◆ **WORK INSTRUCTIONS**
Pick out each line in these entries that contains the string "slider".

**** MATERIAL FOR THIS EXERCISE

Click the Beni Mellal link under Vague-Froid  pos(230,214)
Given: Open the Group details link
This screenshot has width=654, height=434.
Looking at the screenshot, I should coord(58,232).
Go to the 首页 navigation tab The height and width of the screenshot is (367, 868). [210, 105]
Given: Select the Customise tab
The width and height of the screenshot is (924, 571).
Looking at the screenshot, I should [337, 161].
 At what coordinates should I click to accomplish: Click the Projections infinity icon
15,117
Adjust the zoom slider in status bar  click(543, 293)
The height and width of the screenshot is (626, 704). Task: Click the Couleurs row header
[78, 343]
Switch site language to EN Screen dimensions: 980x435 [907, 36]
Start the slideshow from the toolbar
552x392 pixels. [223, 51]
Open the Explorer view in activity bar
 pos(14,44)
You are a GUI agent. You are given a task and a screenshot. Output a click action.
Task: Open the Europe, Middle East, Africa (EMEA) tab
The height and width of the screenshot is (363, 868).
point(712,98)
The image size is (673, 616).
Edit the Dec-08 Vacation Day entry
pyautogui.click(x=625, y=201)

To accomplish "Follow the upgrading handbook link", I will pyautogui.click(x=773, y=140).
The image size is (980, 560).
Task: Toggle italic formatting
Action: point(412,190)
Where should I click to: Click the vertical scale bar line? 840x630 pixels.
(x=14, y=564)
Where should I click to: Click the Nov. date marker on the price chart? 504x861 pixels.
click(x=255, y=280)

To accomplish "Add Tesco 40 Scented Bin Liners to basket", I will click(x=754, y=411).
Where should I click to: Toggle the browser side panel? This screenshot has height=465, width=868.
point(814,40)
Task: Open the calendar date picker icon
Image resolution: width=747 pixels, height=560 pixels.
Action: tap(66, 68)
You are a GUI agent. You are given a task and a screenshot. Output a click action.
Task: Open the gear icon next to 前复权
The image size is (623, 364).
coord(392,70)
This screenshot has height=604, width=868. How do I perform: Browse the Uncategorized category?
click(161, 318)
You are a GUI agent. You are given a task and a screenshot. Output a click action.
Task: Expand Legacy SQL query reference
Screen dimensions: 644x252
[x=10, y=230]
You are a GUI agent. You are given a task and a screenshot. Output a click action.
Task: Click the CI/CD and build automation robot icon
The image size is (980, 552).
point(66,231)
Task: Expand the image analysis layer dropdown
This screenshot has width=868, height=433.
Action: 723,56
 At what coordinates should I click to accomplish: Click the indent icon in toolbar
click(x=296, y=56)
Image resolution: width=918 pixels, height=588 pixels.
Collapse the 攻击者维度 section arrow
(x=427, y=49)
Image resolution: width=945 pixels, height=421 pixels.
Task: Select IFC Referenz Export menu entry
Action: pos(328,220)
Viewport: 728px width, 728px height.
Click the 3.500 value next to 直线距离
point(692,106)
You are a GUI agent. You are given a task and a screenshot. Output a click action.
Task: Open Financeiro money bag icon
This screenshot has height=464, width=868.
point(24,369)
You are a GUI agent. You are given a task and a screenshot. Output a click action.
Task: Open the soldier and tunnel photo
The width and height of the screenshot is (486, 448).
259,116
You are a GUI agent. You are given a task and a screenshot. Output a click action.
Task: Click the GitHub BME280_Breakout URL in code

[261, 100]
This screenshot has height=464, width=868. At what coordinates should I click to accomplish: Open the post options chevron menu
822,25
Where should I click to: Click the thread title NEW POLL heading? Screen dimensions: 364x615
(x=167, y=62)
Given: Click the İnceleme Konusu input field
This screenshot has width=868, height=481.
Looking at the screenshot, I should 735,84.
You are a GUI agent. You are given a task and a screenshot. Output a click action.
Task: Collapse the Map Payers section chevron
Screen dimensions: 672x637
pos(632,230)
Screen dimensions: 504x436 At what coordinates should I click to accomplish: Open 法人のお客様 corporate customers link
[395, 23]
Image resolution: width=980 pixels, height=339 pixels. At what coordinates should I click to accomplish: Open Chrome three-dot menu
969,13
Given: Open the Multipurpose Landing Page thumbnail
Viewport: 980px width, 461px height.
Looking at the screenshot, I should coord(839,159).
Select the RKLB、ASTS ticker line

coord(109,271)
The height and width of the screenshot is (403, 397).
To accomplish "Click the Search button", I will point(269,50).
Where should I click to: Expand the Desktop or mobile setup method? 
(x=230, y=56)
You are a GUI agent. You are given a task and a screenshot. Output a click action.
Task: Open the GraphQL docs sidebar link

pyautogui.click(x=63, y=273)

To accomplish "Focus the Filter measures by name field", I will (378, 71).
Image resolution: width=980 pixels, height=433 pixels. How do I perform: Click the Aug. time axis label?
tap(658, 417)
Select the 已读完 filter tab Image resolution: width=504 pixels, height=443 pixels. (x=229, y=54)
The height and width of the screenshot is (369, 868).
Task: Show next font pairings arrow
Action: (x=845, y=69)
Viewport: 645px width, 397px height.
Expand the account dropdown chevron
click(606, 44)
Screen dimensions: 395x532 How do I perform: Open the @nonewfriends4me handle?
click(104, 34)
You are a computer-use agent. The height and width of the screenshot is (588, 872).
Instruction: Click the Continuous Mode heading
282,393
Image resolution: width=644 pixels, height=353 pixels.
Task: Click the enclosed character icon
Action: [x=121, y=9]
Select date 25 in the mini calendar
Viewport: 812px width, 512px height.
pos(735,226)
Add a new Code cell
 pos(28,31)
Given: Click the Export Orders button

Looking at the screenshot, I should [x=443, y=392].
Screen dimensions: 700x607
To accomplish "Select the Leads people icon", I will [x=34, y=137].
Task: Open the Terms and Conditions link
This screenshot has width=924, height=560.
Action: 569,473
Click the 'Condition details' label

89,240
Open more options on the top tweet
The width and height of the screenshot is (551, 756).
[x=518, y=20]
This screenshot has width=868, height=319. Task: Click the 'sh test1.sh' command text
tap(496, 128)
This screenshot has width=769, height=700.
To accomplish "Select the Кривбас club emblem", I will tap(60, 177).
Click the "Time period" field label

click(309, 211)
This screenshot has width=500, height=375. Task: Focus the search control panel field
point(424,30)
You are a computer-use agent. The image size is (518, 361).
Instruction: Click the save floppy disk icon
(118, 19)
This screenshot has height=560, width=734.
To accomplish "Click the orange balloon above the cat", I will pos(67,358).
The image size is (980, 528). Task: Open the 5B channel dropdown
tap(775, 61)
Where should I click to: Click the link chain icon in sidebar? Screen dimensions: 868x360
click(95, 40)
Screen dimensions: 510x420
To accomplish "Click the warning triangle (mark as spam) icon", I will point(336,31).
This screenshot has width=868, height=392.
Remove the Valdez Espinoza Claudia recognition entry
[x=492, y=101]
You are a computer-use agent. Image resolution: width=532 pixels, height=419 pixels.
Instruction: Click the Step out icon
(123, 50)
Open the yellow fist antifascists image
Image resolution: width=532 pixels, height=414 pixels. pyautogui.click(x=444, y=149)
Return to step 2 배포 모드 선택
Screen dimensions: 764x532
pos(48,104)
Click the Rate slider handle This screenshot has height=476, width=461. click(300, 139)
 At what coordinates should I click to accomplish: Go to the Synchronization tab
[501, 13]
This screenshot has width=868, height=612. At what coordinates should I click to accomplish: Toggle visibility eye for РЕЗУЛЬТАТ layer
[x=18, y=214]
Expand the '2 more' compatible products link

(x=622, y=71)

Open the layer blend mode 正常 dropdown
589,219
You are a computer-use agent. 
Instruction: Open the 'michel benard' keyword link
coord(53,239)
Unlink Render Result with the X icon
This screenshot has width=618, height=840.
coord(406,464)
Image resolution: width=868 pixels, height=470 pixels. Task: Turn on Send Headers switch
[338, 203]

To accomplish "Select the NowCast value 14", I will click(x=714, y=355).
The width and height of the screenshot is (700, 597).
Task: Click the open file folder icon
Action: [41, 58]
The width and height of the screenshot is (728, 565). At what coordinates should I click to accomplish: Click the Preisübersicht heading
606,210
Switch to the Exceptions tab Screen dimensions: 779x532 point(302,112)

********

◆ **OUTPUT FOR THIS EXERCISE**
Adjust the zoom slider in status bar  click(543, 293)
Click the Rate slider handle This screenshot has height=476, width=461. click(300, 139)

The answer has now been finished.